1.1. Investigate the estimation of general risk measures in case of extreme losses making heavy use of the extreme-value theory. We shall investigate both the cases of spectral risk measures and distortion risk measures. This work has been initiated during SIMERGE in the framework of heavy-tailed distributions. It should be concluded and extended to light-tailed distributions.

1.2. Second, we also aim at proposing new estimators of such extreme risk measures able to deal with real-valued or functional covariates. We shall investigate the use of new semiparametric models. Such models should lead to more efficient estimators of extreme risks than the purely nonparametric ones introduced in SIMERGE.

1.3. We shall develop new models which take into account both the spatial and temporal nature of the data as well as the fact that the observations are extremes. For instance, we shall extend the linear regression model and spatio-temporal autoregressive moving average process to this context. We also aim at extending the extremality measures for independent functional data to determine extreme spatial observations of functional nature (for instance a rain flow curve at some station during a certain period of time).

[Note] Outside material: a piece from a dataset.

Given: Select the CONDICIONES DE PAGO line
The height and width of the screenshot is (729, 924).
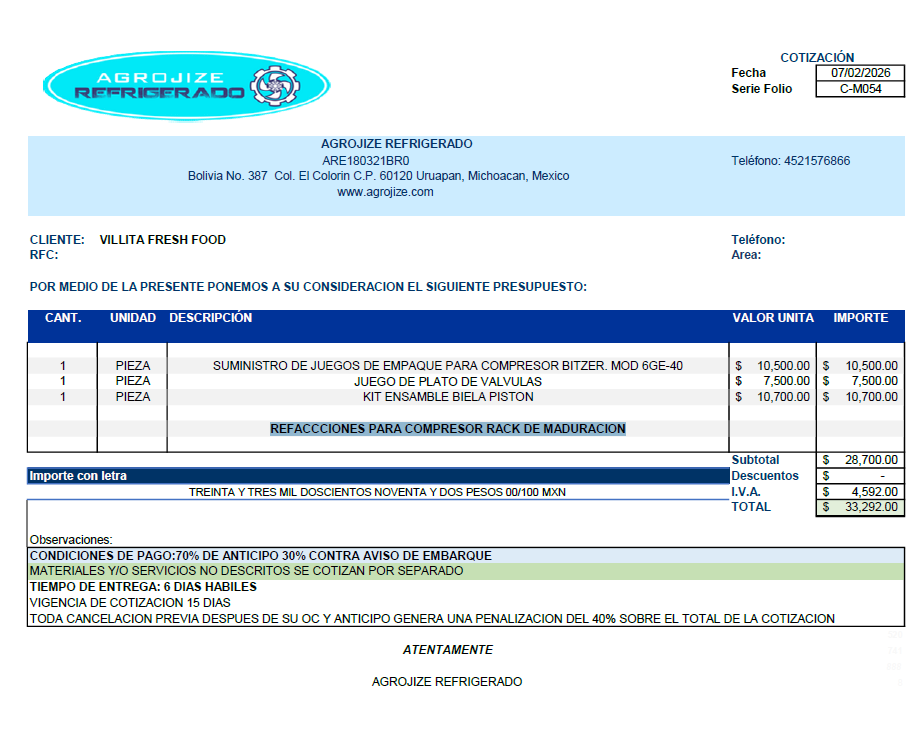Looking at the screenshot, I should pos(261,555).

2.1. We shall propose classification methods effective on non-standard data (e.g categorical data) in high dimension and allowing to handle dependencies. In SIMERGE, new tools were proposed to take into account the curse-of-dimensionality issue in the context of verbal autopsy data. Here, we would like first to adapt and/or improve similar approaches in the context of SNP data. Second, Functional Data Analysis (FDA) classification based methods will be used by transforming very high dimensional data into functional data. Rather than using sparsity dependency patterns, SNP data can be analyzed by FDA methods taking advantage of the high dimensionality.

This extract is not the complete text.